METRO SHANGHAI / TWOCENTS
Shanghainese should welcome outside talent
Published: Jul 07, 2015 07:18 PM

A series of new policies to attract talent from across China and abroad were announced this week by Shanghai authorities. In the context that the city is aiming to become a center of global innovation, attracting high-level talent has become the core variable in achieving this goal.

Shanghai is unshakably the country's commercial center - it always has been - yet in terms of innovation it lags far behind Beijing and Shenzhen, which are recognized as more inspirational cities in the fields of e-commerce and tech startups. Shanghai knows that without heavy-weight incentives it will be unable to establish itself as a global hub of innovation.

In order to attract foreign talent, the municipal government has taken the necessary steps to make it easier for expatriates to apply for permanent residency. Foreigners with an annual income of 600,000 yuan ($96,600) and individual income tax payments of 120,000 yuan who have worked in Shanghai over four years and have stayed in this city for at least six months out of each of those years can now apply for green cards, which, it is hoped, will entice high-level talent to stay in the city instead of relocating elsewhere.

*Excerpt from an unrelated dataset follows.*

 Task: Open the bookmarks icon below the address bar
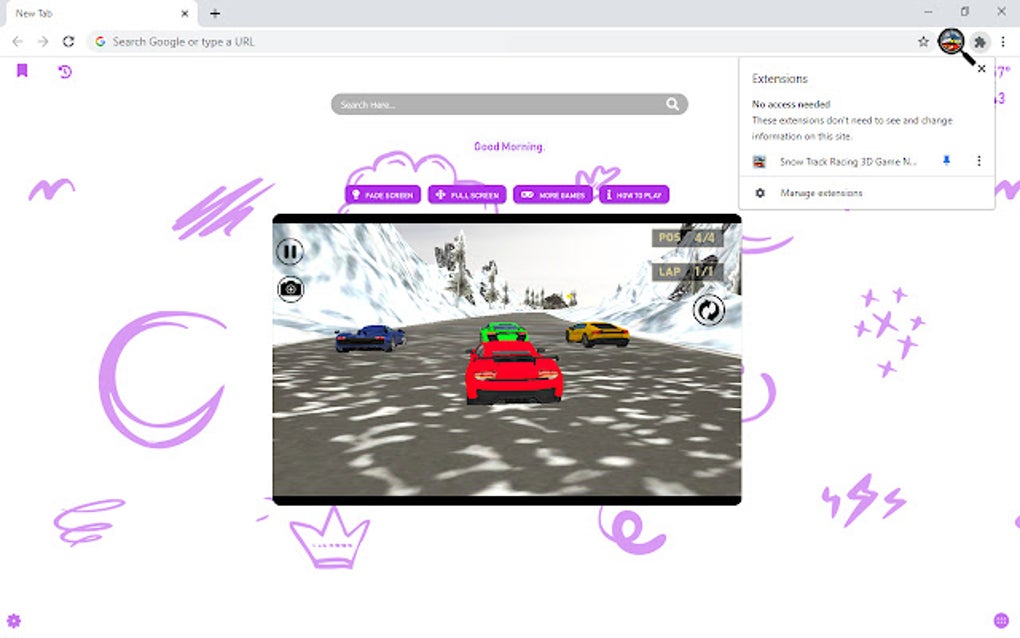21,71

As for Chinese talent from other provinces, the period for their temporary residency status transfer to a Shanghai hukou has been shortened to two to five years from the previous seven years for core personnel in scientific or technological enterprises. New Shanghai hukou residents can thus enjoy local healthcare policies and access to public education, which are regarded as superior to that of other provinces in China.

Despite the advantages that these new policies will bring to Shanghai, some extremists on the interwebs continue to view outsiders as "intruders" or "locusts." They criticize the city's government of blindly opening their arms to outsiders, which, they fear, will make local schools and the job market even more competitive for Shanghainese and their children.

As a native of neighboring Zhejiang Province, I myself belong to the "new Shanghainese" class. Upon my graduation from Shanghai International Studies University, I was qualified to apply as a "most needed talent" due to my university's ranking and reputation. Like most outsiders who have spent time in Shanghai, I was attracted to the city's rapid progress in becoming a city of the future and foresaw my own future here.

Throughout history, Shanghai has always been an international city. Its infrastructure and architecture are a result of centuries of melting-pot policies that allowed foreigners and Chinese outsiders to contribute to its growth. In fact, I daresay that a majority of those "vocal locals" complaining about the new policies are themselves descendants of outsiders rather than true generational Shanghainese.

And I'll go even farther by assuming that their hostility toward outsiders comes from a deep lack of confidence in their own academic or professional abilities; they feel threatened by the very real possibility that someone smarter and more talented than them will come along and seize opportunities they expected for themselves.

It's not just Shanghainese who feel endangered by the new policies. An American living in China for a long period recently wrote an article on Global Times titled "Granting green cards to rich expats in Shanghai is classism." He argued that the city's preferential policies for high-level foreigners leave low-income expats such as English teachers out in the cold. To some extent he is correct - this is done in order to eradicate unqualified people from Shanghai's job market and provide our citizens with truly talented professionals. But it also is an incentive for long-term expats to endeavor toward upward mobility.

Throughout the inevitable social stratification that will be occurring in Shanghai and across China during the next decade, we should keep in mind the evolutionary theory survival of the fittest. In the struggle for a higher social and economic position that all cities, and all citizens of those cities, strive for, Shanghai locals must be more welcoming toward outsiders and the benefits they bring if they wish for our city to continue to survive in the global arena.